● WORK TASK 1
Decide whether each statement, (a) through (c), agrees with the figure legends. For each one, answer yes or no and quote the words of the figure legends that decide it.

(a) The worms in panel a of Extended Data Fig. 1 were cultivated at 20 °C.
(b) The Grx–roGFP2 ratio was calculated using the partial profiling feature.
(c) The P values for the survival curves of sorted worms come from a log-rank test.
● WORK TASK 2
According to the figure legends, what was the L2-stage population separated by opacity and length gated as?
● WORK TASK 3
From the figure legends, extract the passage from "ad, Microscopy analysis" up to and including "L2red sorted worms.".

● DOCUMENT TEXT
════

Extended data figures and tables

Extended Data Fig. 1 In vivo readout of endogenous redox states at different stages during C. elegans lifespan and sorting parameters of oxidized and reduced subpopulations.

a, Microscopy analysis of the Grx1–roGFP2 ratio of individual N2jrIs2[Prpl-17::Grx1-roGFP2] worms (symbol) cultivated at 15 °C and imaged at the indicated time points. Data points that are not significantly different from each other (P > 0.05) are labelled with the same letter. Data are mean ± s.e.m; n, number of worms; one-way ANOVA with Tukey correction. b, The Grx–roGFP2 ratio (A405/A488) was calculated using the partial profiling feature (pp) configured to analyse extinction and emission data from 488 nm and 405 nm lasers that sequentially excited each worm. c, A population of N2jrIs2[Prpl-17::Grx1-roGFP2] at the L2 stage, separated based on opacity (extinction) and length (time of flight) was gated as R1.

Source data

Extended Data Fig. 2 Sorting efficiency and lifespan of L2ox and L2red subpopulations.

ad, Microscopy analysis of the Grx1–roGFP2 ratio of individual worms (dots) previously sorted into L2ox, L2mean and L2red subpopulations. n, number of worms; one-way ANOVA with Tukey correction. ei, Survival curves of sorted L2ox, L2mean and L2red worms. For n numbers, P values (log-rank test) see Extended Data Table 2. Insets, Grx1–roGFP2 ratio of individual worms (dots), assessed by fluorescence microscopy after sorting. n, number of worms. For P values (two-sided unpaired t-test) see Extended Data Table 2.

Source data

Extended Data Fig. 3 Physiological properties of L2ox and L2red sorted worms.

════

● EXTRACTED RECORDS
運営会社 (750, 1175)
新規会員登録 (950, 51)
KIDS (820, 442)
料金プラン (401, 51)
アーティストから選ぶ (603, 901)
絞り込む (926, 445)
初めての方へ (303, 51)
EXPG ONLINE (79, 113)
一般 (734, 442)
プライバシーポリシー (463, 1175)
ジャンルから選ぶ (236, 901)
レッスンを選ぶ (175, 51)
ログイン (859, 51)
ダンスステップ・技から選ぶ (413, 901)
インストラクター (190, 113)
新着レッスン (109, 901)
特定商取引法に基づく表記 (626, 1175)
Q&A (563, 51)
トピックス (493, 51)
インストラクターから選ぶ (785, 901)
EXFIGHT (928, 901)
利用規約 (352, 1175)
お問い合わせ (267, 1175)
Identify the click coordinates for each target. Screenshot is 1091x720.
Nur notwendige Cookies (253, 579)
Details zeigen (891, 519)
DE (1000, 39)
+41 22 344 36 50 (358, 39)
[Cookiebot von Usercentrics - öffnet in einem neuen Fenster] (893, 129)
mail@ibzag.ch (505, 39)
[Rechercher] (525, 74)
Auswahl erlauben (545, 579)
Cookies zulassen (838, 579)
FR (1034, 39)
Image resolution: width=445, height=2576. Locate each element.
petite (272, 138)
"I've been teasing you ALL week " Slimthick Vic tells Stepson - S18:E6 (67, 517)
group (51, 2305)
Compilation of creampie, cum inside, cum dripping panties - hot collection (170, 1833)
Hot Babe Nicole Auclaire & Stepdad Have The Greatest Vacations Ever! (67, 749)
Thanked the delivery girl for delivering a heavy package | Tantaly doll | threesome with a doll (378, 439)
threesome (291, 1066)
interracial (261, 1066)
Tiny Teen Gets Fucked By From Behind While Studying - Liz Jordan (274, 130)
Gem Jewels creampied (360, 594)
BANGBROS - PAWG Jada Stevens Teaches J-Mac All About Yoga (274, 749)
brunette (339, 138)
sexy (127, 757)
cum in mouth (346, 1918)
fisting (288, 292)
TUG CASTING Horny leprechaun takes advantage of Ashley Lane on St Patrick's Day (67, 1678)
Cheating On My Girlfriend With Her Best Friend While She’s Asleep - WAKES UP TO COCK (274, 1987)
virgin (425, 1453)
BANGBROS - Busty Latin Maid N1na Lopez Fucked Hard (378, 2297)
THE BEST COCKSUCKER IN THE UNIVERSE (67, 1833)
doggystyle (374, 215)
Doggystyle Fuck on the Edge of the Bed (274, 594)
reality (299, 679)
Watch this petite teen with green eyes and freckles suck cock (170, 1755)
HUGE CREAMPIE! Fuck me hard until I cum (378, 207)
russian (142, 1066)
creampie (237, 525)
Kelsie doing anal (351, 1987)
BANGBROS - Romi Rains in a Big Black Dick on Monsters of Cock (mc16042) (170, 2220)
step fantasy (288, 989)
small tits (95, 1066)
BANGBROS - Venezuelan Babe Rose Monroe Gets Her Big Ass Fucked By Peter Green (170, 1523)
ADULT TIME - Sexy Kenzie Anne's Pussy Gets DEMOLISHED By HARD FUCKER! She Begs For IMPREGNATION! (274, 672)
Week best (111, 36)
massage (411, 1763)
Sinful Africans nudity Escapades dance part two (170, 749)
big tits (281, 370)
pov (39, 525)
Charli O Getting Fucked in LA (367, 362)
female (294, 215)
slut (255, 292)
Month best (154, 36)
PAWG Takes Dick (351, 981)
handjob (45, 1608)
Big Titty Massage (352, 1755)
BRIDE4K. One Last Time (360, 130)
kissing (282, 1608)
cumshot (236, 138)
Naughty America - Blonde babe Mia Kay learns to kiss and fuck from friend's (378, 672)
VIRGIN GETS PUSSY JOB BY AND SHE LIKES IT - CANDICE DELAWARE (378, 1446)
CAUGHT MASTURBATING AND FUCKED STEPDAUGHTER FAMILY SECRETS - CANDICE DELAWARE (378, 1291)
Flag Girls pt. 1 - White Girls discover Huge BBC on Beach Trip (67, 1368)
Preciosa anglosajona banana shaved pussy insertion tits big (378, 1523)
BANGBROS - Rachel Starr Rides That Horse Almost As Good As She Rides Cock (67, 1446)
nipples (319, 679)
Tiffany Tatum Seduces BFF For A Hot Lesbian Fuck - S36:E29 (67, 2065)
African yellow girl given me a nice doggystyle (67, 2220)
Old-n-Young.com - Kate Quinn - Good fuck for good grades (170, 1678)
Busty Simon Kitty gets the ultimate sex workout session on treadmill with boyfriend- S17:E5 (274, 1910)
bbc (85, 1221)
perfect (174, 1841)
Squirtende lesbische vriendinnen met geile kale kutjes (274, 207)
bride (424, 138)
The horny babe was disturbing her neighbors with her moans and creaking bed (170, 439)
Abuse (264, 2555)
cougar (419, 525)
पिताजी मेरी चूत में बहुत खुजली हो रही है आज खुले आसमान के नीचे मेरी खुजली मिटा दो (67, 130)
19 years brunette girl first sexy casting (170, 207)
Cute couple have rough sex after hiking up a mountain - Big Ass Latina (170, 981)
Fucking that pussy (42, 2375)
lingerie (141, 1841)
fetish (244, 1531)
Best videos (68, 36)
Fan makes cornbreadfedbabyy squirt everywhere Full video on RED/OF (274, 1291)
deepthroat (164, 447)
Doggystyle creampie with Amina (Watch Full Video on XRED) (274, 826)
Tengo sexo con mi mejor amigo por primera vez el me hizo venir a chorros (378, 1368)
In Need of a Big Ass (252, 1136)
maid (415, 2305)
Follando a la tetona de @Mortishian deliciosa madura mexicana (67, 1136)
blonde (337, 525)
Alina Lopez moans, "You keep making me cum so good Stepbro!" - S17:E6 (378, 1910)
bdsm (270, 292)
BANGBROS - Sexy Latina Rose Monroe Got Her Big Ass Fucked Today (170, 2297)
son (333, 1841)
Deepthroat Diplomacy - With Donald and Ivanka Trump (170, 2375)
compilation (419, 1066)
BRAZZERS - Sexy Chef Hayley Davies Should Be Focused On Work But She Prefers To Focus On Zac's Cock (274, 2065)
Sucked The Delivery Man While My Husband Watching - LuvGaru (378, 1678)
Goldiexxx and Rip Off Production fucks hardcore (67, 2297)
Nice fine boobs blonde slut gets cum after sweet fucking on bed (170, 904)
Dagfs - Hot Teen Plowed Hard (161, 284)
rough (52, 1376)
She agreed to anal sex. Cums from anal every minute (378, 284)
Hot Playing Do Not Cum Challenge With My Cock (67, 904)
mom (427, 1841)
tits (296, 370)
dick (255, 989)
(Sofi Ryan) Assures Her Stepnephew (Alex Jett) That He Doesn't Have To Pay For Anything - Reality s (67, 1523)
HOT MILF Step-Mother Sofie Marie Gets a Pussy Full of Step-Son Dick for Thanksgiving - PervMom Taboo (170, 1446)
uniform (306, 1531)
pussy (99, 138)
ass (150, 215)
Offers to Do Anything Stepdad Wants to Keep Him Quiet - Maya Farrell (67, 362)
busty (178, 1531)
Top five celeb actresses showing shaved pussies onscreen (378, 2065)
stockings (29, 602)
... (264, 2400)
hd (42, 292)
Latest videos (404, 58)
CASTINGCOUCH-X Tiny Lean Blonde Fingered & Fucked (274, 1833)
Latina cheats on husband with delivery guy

════

● EXERCISE RESULT 1
(a) No: "cultivated at 15 °C and imaged at the indicated time points"
(b) Yes: "calculated using the partial profiling feature (pp)"
(c) Yes: "For n numbers, P values (log-rank test) see Extended Data Table 2"

● EXERCISE RESULT 2
R1

● EXERCISE RESULT 3
ad, Microscopy analysis of the Grx1–roGFP2 ratio of individual worms (dots) previously sorted into L2ox, L2mean and L2red subpopulations. n, number of worms; one-way ANOVA with Tukey correction. ei, Survival curves of sorted L2ox, L2mean and L2red worms. For n numbers, P values (log-rank test) see Extended Data Table 2. Insets, Grx1–roGFP2 ratio of individual worms (dots), assessed by fluorescence microscopy after sorting. n, number of worms. For P values (two-sided unpaired t-test) see Extended Data Table 2.

Source data

Extended Data Fig. 3 Physiological properties of L2ox and L2red sorted worms.